Page extract ▸
** BEGIN **

A new definitive edition.
By Jim Allan
The Norton Critical Edition of Sir Thomas Malory's Le Morte Darthur edited by Stephen H. A. Shepherd partly replaces Eugène Vinaver's The Works of Sir Thomas Malory and is in many ways a better effort.

This edition stands somewhere between a scholarly, critical edition and a popular edition. It is based mainly on the Winchester manucript with emendations and additions from Caxton's 14th century printed version. Abbreviations are expanded, major (but not minor) corrections of the text are noted, the obsolete characters thorn and yogh are replaced by modern letters, use of u and v, i and j follow modern usage. and word division, punctuation, and capitalization also edited to follow modern conventions, including use of quotation marks.

But otherwise spelling is not modernized, large capitals in the manuscript are indicated in the printed text by lombardic capitals of approximately the same relative size, paragraphing is mostly followed exactly (with even the // paragraph break marks being rendered by indentation followed by the symbol ¶) and further paragraphing without ¶ where other punctuation or capitalization anomalies indicate sectioning. Vinaver's edition became, eventually, notorious for ignoring the divisions given within the manuscript itself, an especially unfortunate defect since Vinaver's theories about Malory's composition supposedly depended on paying especially close attention to such matters.

In the mansucript, rubricating (that is, red lettering) was employed in scribing almost all personal names as well as on some other names and in marginal notes and is here represented by a black-letter font. One quickly becomes used to this odd convention which actually eases and clarifies reading to the point that one wonders why something like it should not be universally adopted.

And, most pleasantly for a modern book, the notes appear as true footnotes, not endnotes, which means no constant turning of pages.

The text itself is followed by over 200 pages of related source material and reprinted essays, followed by a glossary, a selected guide to proper names, and a bibliography, but, rather oddly, no index.

For any general reader willing to encounter fifteenth century spelling on its own terms and to delight in it, this is probably the best edition to own and use, one which brings the user closer to the Winchester manuscript than any previous edition.

** END **

Supplied information ▸
** BEGIN **

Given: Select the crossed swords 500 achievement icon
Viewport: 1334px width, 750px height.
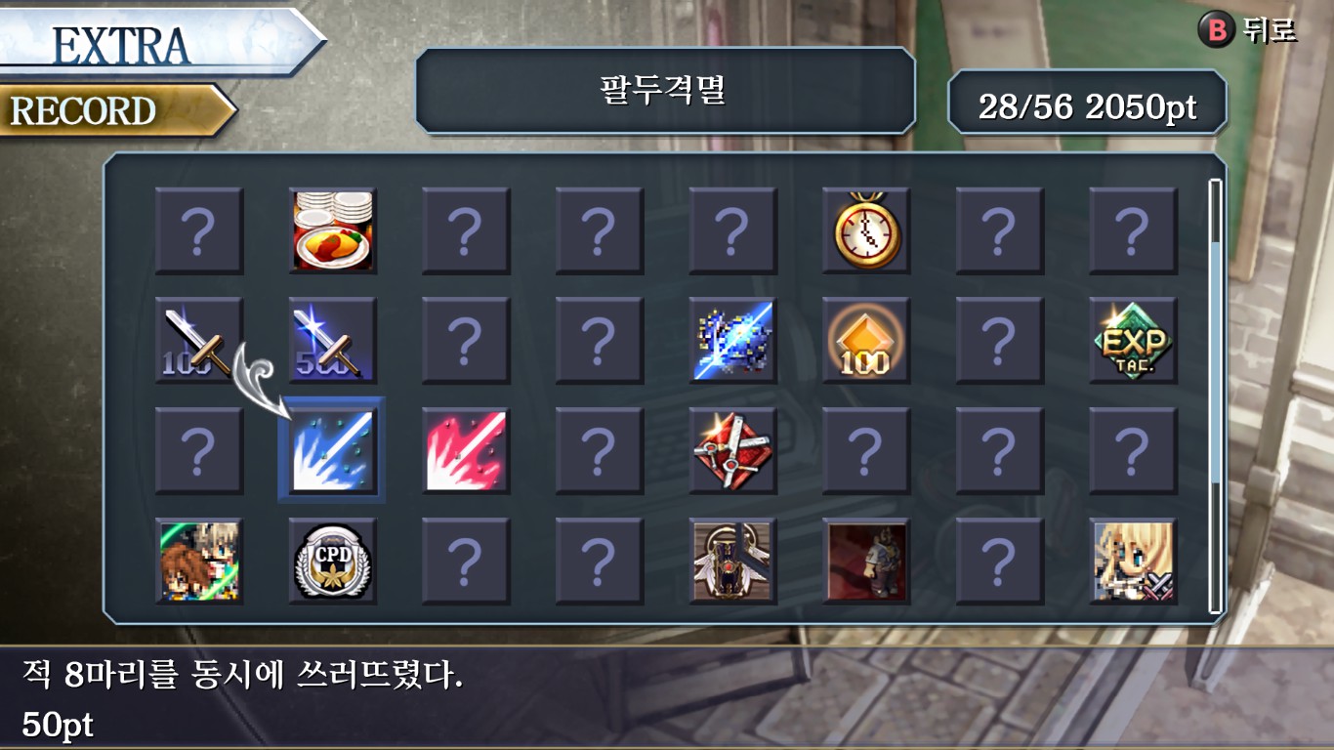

** END **

Work to do ▸
**A)** Revise the passage of the Malory edition review from "In the mansucript, rubricating" to "turning of pages.", replacing "black-letter font" with "bold font".
**B)** Answer these questions from the Malory edition review:
(i) Which manuscript is the edition mainly based on?
(ii) What symbol follows the indentation that renders the manuscript's // paragraph break marks?
(iii) What does the edition's back matter lack?
**C)** List every item that the Malory edition review says follows the text of the edition.
The lines are not needed for this work.

Results of the tasks ▸
**A)**
In the mansucript, rubricating (that is, red lettering) was employed in scribing almost all personal names as well as on some other names and in marginal notes and is here represented by a bold font. One quickly becomes used to this odd convention which actually eases and clarifies reading to the point that one wonders why something like it should not be universally adopted.

And, most pleasantly for a modern book, the notes appear as true footnotes, not endnotes, which means no constant turning of pages.

**B)**
(i) The Winchester manuscript.
(ii) The symbol ¶.
(iii) An index.

**C)**
- Related source material
- Reprinted essays
- A glossary
- A selected guide to proper names
- A bibliography